▶ _Data items_
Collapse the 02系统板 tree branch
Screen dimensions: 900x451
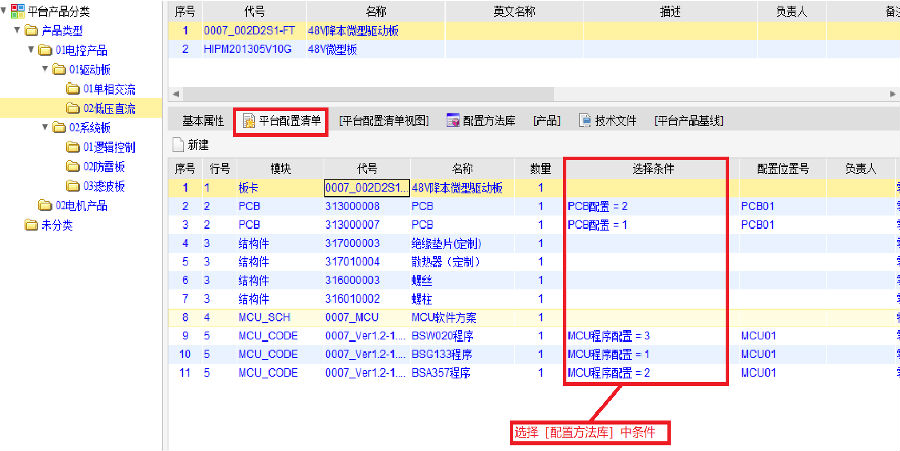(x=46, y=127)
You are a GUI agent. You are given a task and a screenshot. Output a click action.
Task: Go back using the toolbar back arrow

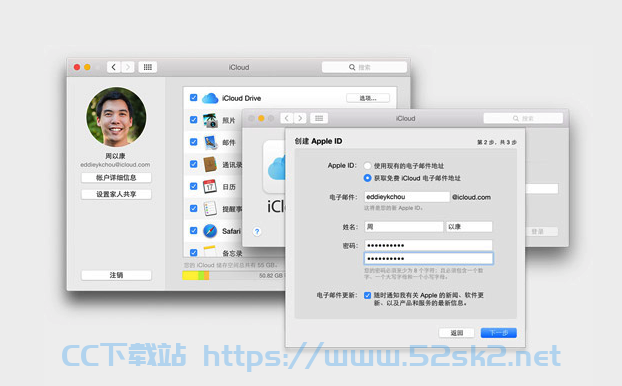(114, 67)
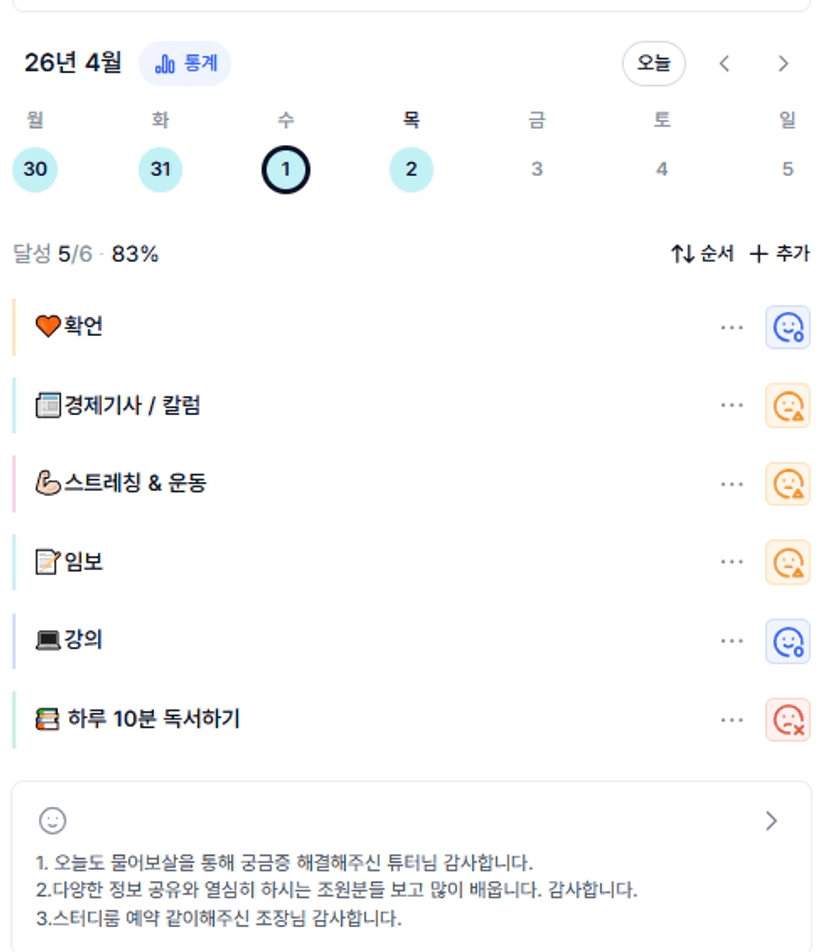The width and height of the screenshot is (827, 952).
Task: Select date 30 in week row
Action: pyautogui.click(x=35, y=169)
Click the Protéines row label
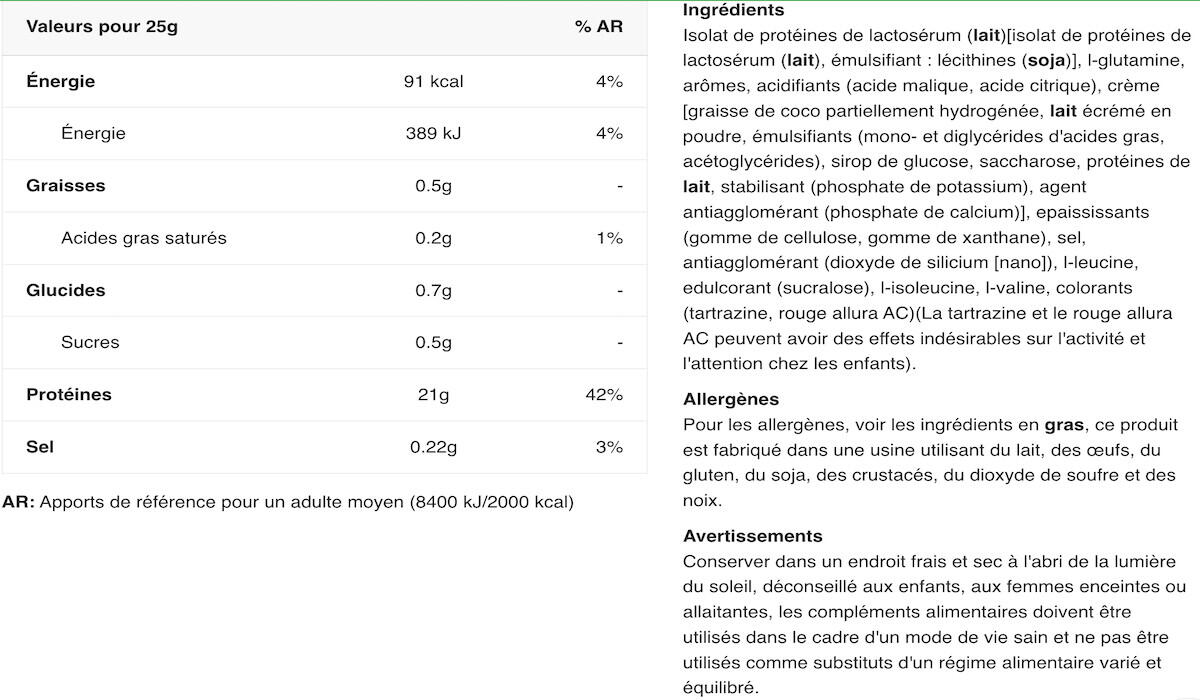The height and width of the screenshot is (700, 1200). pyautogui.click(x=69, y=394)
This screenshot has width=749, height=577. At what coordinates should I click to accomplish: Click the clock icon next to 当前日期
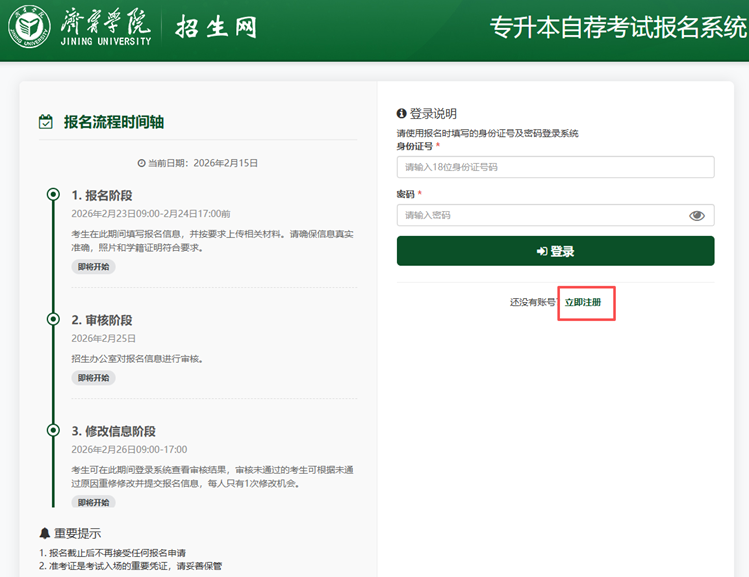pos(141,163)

▶ _PROBLEM DETAILS_
Reproduce only the lines between the line with "Task: Go back using the toolbar back arrow" and the final line of the records, both included, so that the copy matches them exactly and contains no pictures.

▶ _ANSWER TO THE PROBLEM_
Task: Go back using the toolbar back arrow

(114, 67)
The width and height of the screenshot is (827, 952).
Task: Select date 30 in week row
Action: pyautogui.click(x=35, y=169)
Click the Protéines row label
The height and width of the screenshot is (700, 1200). pyautogui.click(x=69, y=394)
This screenshot has width=749, height=577. At what coordinates should I click to accomplish: Click the clock icon next to 当前日期
pos(141,163)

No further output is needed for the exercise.